When you run app.py , the “generate video” command will invoke a function called generate . It will initialise all the models and the arguments on the Web page. It will then load those .npy files. It loads one file per frame, and then call src/utils/dwpose_util.py::draw_pose_select_v2(...) .

# app.py
# ...
pose_list = []
for index in range(start_idx, start_idx + length):
    # step 1
    tgt_musk = np.zeros((height, width, 3)).astype('uint8')
    # step 2
    tgt_musk_path = os.path.join(inputs_dict['pose'], "{}.npy".format(index)) 
    detected_pose = np.load(tgt_musk_path, allow_pickle=True).tolist()
    imh_new, imw_new, rb, re, cb, ce = detected_pose['draw_pose_params']
    # step 3
    im = draw_pose_select_v2(detected_pose, imh_new, imw_new, ref_w=800)
    # step 4
    im = np.transpose(np.array(im),(1, 2, 0))
    tgt_musk[rb:re,cb:ce,:] = im
    # step 5
    tgt_musk_pil = Image.fromarray(np.array(tgt_musk)).convert('RGB')
    pose_list.append(torch.Tensor(np.array(tgt_musk_pil)).to(dtype=dtype, device=device).permute(2,0,1) / 255.0)

poses_tensor = torch.stack(pose_list, dim=1).unsqueeze(0)

Step 1:

Allocates a blank canvas per frame to the final video size (768*768).

Step 2: Load the npy file.

detected_pose contains all the pose information.

A pose patch is just a small picture that shows the detected keypoints (e.g., the hand skeleton) on a black background. We draw only the part that matters (the hands) into a small sticker of size imh_new × imw_new.
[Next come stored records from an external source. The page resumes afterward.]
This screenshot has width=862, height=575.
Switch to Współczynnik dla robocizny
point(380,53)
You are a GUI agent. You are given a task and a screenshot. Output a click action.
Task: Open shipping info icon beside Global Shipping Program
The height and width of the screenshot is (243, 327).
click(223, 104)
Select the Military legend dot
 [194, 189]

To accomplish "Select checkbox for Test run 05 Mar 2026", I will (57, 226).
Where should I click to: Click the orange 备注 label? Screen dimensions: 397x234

Then we stick it onto a big blank page (your full frame, H × W) at the position given by:

rows rb:re (top→bottom): it just means row_begin and row_end
cols cb:ce (left→right): it just means col_begin and col_end

So those numbers mean:

imh_new — height of the sticker
imw_new — width of the sticker
rb, re — where to place it vertically on the big page
cb, ce — where to place it horizontally on the big page

Two checks always hold:

re - rb == imh_new
ce - cb == imw_new

But here the size of pose patch is the same as the target size. Honestly, I still do not understand when it can be useful. We can just accept it and let it be here.

Step 3: Call draw_pose_select_v2(...)

This function draws 21-keypoint hands (left and right) into a CHW uint8 image. Here we can see the result image:

So, basically, this function uses the pose data to draw the hands. It returns an image.

Step 4: Paste it back

Nothing special here. Because the patch size is the same as the target size. tgt_musk will hold the above image.

Step 5: NumPy → PIL → NumPy → Tensor

These two lines take your tgt_musk, ensure it is in RGB format, convert it to a normalized PyTorch tensor (C, H, W) on the right device, and add it to pose_list.

Simple optimisation

We can avoid PIL round-trip (it’s slower and allocates more) and go straight to torch.

def build_poses_tensor(
        pose_dir: str,
        start_idx: int,
        length: int,
        H: int,
        W: int,
        device: torch.device,
        dtype: torch.dtype,
        renderer: Callable = draw_pose_select_v2,
        ref_w: int = 800,
) -> torch.Tensor:
    """
    Loads per-frame pose .npy files, renders hands to a patch, pastes onto an HxW canvas,
    and returns a tensor shaped [1, 3, T, H, W] in [0,1].
    """
    # preallocate to avoid Python lists + stack
    poses = torch.empty((1, 3, length, H, W), device=device, dtype=dtype)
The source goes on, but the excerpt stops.